Wednesday, October 30, 2013

Blog 155: Genealogical Education (4): Reflection on Cemeteries (Enslaved and Non-Enslaved)

 
By Vernon M. Herron
and Iris Chandler

     First, let me redefine some common words used in this blog, which might help us to define an era of enslavement and put us on the same page.
    
     Often, one notes a misuse of the word “slave,” which is not a proper name. It is a derision often directed toward a person held in servitude as chattel of another. “Enslavement” describes the condition of African ancestored captives who suffered atrocities in forced labor and human indiginities against their will. There were enslaved masters, not slave owners. Some African Americans were born in enslavement but were not slaves, merely captives.

     According to the social statistics of the 1860 census, there were 6,541 enslaved persons in Mecklenburg County, NC. Here, they lived and died, but where they were buried is another story. Today, there is a continuous effort, by the Comprehensive Genealogical Services and others, to seek the location and identification of the burial grounds of enslaved persons willed to obliteration.

     Urban expansion, highway construction, residential development and commercial growth have revealed unmarked burial grounds with evidence of the enslaved period of our history. In some instances, blatant desecration of sacred burial grounds illustrates the need to protect these cultural resources and the urgent need for reflection on burial plots for the enslaved.

     After an enslaved life of “rugged individualism,” at death, the enslaved or “captives,” if you please, were buried in an open field and in unmarked graves.  Characteristics of enslaved burial grounds include:

1.    The  cemetery for the enslaved was removed from the white burial
ground, if the whites were buried on the same plantation. Whites were generally buried in a church burial plot.
2.    The cemetery for the enslaved was always distant from the plantation house. Usually, it was in a grove of trees in a far-off corner of a plantation.
3.    Graves were fairly shallow.
4.    Troughs were in the ground where the decay of the corpse had
allowed the ground to sink. Graves were usually in rows, not randomly placed. These troughs always will run west and east. The belief was that at the Second Coming, Jesus Christ would come at the sunrise, like on Easter morning. Thus, the resurrected one would rise to face the east.
5.    Cemeteries for the enslaved generally had markings including a rock or field stone. Usually rough fieldstones were set at the foot or the head of the troughs. Some had names and dates scratched on the surface, but as of
           this date, such information would be weathered away.
6.    Usually there was no fence nor wall around the burial ground
which would have defined it as a space.
7.    The burial ground was usually covered with a periwinkle plant,
i.e. a groundcover that minimizes care of the ground and an evergreen that symbolizes everlasting life.


   
The Periwinkle Plant  

     Most cemeteries for the enslaved are usually covered with a periwinkle plant for minimum care. It symbolizes everlasting life. It is the common name for about 12 species of evergreen.
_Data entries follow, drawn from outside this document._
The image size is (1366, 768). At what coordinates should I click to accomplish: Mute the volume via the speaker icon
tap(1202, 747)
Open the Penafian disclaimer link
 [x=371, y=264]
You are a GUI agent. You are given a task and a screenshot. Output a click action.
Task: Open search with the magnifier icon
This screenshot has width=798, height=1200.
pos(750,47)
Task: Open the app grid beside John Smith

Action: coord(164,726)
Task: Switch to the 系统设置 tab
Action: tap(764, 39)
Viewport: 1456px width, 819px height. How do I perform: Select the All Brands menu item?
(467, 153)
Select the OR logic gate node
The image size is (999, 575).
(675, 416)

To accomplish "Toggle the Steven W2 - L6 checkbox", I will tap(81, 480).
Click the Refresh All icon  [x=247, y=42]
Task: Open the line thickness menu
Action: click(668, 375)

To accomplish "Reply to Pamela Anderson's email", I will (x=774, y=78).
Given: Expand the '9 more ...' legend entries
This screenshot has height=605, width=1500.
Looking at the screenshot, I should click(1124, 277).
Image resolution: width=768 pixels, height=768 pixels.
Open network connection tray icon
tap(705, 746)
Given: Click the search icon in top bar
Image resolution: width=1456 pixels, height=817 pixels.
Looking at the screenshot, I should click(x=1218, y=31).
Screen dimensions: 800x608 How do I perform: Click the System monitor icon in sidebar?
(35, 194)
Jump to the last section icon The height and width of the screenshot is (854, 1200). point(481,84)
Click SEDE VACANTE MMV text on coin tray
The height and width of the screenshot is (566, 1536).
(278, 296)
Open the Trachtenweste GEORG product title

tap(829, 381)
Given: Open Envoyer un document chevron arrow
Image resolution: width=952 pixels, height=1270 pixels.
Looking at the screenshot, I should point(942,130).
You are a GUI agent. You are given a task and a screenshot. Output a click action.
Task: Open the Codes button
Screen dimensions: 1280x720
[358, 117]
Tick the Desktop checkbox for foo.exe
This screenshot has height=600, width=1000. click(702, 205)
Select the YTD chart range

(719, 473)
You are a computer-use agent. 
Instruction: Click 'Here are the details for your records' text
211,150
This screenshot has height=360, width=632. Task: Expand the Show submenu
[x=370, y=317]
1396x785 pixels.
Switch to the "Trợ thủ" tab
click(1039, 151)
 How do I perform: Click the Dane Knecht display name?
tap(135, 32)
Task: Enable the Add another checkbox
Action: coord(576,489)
The common periwinkle has thick, glossy, narrow-based leaves and white or blue-violet five-petaled flowers up to an inch wide.

The Comprehensive Genealogical Services (CGS)

     According to study, no one repository has a full collection of information on enslaved cemeteries in Mecklenburg County. The Comprehensive Genealogical Services has established community initiatives to locate and validate enslaved cemeteries in the county. It has discovered and registered approximately 50 burial sites for the enslaved.  These initiatives include: Identification and Location; Restoration and Preservation.

     Identification and Location include working with land owners and the general public, attempting to identify and locate burial plots of the enslaved.

     Restoration includes encouraging the property owners to:
         - clear designated burial ground of all debris
         - erect a name indicator which identifies a burial ground and
- establish accessibility to the burial ground for researchers and visitors.

     Preservation includes encouraging the property owners to:
         -maintain the burial sites in a decent and orderly fashion.